# Hear ye! Hear ye!



## rzozaya1969 (Nov 28, 2004)

Hi.... Look what was waiting for me when I got home?

Thanks to BikerBob!


----------



## ritopc (Jul 3, 2004)

rzozaya1969 said:


> Hi.... Look what was waiting for me when I got home?
> 
> Thanks to BikerBob!


So now, what is gonna be...???? Moto-tough??? DHX!!! 8in rotors!!!

Congrats dude:thumbsup: , let us know how the DHX is compared to the air shock you were using


----------



## Warp (May 24, 2004)

Let's see...

Meaty Tyres - Check
Big Bad Arse disc brakes - Check
Latest Generation tough long travel suspension - Check


Seems to me you ran out of excuses not to bomb down the hills!!! :thumbsup: 

Congrats! Nice toys!


----------



## tacubaya (Jan 27, 2006)

Yeah that is looking more like a DH bike than a AM bike...


----------



## triphop (Jul 27, 2004)

man, uve got some BIG expectations to live up to
if ur gonna run that kind of equipment, uve got to go faster than the rest on the downhills dude.
btw, what shock were u running before?


----------



## tacubaya (Jan 27, 2006)

I'll make sure Roberto becomes a downhillero.


----------



## ritopc (Jul 3, 2004)

tacubaya said:


> I'll make sure Roberto becomes a downhillero.


The Kid.. ehemmmm... The man has spoken!!

Yup Roberto, after some sessions, and under´s Tacu umbrella, you´ll raise as a DHer


----------



## rzozaya1969 (Nov 28, 2004)

triphop said:


> man, uve got some BIG expectations to live up to
> if ur gonna run that kind of equipment, uve got to go faster than the rest on the downhills dude.
> btw, what shock were u running before?


I have a RP3 actually. I hope to feel the difference (other than in weight  ).... And I always knew I had more bike than rider, hahahaha


----------



## arivas (Oct 11, 2005)

Roberto, I'm going tomorrow to Sn. Pablo my intention (price dependant) is to buy a jagwire full jacket kit for the Merida; I can SMS the price and could buy a set for you while there if you wish, just let me know.

El Rivas


----------



## tacubaya (Jan 27, 2006)

arivas said:


> Roberto, I'm going tomorrow to Sn. Pablo my intention (price dependant) is to buy a jagwire full jacket kit for the Merida; I can SMS the price and could buy a set for you while there if you wish, just let me know.
> 
> El Rivas


Could you also check the price of good grip platform pedals? Mine suck.

Thanks


----------



## arivas (Oct 11, 2005)

Sure! I´ll be on to the Scott distributor, I think I´ve seen some Azonic there.

El Rivas


----------



## rzozaya1969 (Nov 28, 2004)

Hey, real fast post. I installed the dhx on the ML. Here are the pics. Have 2 go.

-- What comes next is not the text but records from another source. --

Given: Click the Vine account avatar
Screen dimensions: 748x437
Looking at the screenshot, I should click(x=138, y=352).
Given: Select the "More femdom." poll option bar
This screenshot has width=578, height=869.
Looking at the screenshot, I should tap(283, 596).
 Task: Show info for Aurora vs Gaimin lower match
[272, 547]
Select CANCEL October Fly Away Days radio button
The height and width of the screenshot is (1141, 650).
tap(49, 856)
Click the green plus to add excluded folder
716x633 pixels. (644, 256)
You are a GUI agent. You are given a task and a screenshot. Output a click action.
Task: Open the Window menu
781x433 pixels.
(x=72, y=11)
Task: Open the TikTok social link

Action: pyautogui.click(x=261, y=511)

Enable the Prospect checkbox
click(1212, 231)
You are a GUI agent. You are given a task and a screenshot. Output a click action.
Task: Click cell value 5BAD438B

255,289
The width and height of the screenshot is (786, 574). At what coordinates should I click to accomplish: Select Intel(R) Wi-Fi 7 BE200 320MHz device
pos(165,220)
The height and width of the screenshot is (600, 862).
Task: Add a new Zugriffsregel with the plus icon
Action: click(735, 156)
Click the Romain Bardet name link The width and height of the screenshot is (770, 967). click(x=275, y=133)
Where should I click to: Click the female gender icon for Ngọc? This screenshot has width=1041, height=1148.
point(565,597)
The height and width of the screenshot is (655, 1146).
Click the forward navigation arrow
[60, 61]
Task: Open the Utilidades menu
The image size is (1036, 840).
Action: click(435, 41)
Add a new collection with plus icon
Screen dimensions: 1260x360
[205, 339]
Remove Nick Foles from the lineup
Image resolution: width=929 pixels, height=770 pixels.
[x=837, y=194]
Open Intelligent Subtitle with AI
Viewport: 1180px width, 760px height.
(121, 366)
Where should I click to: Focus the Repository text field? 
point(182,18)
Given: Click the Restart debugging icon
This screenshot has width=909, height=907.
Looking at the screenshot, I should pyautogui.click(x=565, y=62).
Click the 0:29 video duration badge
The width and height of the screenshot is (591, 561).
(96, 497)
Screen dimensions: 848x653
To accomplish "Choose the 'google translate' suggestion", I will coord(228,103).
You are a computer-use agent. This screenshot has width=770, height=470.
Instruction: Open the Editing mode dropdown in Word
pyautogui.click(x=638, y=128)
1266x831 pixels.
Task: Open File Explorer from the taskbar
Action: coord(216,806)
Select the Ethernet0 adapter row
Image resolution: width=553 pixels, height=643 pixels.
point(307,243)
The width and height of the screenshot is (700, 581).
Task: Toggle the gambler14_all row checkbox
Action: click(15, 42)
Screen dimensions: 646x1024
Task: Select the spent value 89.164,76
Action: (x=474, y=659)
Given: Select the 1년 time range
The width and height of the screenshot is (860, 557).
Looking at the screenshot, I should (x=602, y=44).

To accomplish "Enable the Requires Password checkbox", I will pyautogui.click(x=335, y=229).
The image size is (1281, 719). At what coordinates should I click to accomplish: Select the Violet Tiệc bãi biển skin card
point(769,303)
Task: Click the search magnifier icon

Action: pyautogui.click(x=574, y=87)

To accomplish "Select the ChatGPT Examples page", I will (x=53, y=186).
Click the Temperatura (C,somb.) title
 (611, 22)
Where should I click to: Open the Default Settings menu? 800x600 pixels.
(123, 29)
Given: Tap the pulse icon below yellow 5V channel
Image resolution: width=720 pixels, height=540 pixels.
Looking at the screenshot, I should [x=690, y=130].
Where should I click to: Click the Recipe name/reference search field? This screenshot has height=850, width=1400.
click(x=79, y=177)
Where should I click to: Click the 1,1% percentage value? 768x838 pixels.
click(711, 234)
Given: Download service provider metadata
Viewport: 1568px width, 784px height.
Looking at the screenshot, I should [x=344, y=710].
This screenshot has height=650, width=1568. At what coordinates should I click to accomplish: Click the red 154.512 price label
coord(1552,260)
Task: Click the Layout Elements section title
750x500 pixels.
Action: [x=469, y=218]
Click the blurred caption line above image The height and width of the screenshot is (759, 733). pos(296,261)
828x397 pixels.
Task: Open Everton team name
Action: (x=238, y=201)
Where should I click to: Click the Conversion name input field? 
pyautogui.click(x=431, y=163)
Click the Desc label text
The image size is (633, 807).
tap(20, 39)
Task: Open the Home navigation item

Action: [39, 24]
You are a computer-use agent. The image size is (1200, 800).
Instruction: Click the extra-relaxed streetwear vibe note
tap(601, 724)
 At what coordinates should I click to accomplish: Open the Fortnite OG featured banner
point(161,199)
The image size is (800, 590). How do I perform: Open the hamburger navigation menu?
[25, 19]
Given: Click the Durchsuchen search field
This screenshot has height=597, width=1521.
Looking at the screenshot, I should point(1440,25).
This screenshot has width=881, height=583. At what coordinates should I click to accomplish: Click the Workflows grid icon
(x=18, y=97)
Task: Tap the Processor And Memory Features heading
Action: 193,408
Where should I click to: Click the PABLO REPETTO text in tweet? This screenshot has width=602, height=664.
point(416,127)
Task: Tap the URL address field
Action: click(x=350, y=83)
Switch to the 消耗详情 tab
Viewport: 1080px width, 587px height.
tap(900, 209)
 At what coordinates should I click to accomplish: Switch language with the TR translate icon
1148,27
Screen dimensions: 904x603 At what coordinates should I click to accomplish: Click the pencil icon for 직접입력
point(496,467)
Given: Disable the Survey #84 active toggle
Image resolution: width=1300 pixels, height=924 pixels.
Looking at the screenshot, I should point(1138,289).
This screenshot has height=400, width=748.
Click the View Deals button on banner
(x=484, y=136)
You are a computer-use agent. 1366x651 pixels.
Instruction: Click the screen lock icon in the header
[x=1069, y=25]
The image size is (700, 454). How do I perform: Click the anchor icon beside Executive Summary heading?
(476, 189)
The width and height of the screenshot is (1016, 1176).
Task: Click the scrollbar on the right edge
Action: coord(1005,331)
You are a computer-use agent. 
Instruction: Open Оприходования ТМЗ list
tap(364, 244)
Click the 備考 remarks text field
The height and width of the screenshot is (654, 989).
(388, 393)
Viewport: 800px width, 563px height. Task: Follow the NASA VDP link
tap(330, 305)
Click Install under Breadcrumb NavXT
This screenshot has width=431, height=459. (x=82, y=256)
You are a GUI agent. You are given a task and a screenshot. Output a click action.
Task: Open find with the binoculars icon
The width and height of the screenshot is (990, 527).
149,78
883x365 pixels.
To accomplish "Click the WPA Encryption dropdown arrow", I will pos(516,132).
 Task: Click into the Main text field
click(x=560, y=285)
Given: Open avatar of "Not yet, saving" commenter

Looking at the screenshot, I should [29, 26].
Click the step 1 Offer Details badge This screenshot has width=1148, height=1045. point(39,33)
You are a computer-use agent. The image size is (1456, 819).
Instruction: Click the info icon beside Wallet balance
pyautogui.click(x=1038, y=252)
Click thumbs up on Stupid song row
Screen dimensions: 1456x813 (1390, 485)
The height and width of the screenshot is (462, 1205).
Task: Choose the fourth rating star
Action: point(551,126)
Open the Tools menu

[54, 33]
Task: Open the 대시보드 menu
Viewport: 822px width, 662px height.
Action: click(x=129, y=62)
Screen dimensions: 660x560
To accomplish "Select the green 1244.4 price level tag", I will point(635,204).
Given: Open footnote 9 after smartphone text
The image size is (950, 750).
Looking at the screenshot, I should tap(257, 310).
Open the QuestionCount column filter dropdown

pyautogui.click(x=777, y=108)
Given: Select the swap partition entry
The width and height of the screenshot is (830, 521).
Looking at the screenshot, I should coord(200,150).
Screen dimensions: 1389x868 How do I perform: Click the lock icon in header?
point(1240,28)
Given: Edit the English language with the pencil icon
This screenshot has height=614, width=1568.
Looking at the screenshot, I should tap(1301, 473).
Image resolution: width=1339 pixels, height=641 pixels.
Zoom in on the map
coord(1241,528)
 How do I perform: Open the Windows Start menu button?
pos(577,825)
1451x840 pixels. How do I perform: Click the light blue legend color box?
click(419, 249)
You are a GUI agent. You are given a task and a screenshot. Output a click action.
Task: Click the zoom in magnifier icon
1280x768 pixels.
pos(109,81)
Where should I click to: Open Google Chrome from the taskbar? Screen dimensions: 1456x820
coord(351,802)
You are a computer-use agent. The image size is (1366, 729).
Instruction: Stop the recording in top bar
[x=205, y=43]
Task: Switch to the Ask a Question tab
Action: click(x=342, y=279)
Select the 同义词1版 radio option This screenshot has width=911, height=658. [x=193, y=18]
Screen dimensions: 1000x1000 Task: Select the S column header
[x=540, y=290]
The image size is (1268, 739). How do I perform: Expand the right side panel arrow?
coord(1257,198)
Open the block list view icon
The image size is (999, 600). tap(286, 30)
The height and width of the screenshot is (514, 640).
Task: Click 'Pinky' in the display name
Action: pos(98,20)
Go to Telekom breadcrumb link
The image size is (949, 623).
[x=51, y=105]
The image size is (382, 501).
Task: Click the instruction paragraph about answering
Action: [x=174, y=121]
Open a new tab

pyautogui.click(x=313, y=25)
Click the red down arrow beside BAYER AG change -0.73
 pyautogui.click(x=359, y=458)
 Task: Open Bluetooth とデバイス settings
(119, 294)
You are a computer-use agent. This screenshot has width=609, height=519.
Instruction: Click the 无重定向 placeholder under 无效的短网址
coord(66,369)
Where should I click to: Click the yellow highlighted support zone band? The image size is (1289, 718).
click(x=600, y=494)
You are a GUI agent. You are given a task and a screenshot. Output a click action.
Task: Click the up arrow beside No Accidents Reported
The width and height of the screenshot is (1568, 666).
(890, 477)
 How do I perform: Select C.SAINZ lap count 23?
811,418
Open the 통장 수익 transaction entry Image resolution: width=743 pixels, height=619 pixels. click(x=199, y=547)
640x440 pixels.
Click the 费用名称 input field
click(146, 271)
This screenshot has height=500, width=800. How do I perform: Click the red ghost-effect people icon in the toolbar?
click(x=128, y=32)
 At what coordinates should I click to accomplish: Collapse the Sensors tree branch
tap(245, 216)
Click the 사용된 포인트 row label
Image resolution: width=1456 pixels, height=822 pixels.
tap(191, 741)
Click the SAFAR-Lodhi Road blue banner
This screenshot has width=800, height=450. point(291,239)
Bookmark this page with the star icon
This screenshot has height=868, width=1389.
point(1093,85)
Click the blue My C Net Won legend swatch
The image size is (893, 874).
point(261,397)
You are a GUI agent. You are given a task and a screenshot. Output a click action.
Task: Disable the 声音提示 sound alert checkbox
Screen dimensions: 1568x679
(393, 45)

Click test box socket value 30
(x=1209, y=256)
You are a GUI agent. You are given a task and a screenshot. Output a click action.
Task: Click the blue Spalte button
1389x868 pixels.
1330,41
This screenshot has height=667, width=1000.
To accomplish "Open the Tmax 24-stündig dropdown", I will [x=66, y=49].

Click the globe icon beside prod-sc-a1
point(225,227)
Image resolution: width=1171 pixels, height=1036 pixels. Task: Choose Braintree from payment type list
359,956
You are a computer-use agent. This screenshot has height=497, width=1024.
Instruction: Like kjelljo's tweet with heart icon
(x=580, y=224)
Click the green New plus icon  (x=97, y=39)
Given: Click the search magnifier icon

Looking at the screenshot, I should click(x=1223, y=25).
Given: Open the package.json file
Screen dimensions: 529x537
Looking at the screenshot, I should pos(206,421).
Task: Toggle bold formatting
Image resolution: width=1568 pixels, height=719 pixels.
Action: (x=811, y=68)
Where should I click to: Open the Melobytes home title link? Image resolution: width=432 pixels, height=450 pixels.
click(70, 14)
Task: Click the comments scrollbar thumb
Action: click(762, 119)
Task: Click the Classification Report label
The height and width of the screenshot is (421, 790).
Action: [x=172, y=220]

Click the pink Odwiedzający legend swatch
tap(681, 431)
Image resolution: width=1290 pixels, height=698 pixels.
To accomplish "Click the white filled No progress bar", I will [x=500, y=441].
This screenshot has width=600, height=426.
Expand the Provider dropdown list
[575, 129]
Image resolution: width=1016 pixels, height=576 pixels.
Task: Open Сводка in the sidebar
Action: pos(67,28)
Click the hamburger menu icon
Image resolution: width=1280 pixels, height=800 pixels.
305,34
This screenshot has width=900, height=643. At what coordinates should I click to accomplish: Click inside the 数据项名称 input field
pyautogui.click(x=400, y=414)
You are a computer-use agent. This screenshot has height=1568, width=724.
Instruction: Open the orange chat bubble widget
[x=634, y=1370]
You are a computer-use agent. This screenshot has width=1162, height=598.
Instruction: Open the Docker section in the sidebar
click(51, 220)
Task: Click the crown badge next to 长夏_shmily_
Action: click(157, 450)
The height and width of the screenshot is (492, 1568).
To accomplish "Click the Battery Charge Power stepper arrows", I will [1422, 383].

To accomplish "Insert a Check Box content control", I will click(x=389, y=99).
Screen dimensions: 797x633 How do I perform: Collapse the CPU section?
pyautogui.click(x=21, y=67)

Arivas, thanks for your offer, but I just opened the site. Good luck there!

Edit.. I forgot the pics in the OP, here they are


----------



## tacubaya (Jan 27, 2006)

Bastaaaard, what I said about turning you into a downhillero wasn't a joke.

Congratulations roberto!!


----------



## 545cu4ch (Aug 11, 2005)

Uuuuuu, the dhx looks very good on the motolite :thumbsup:


----------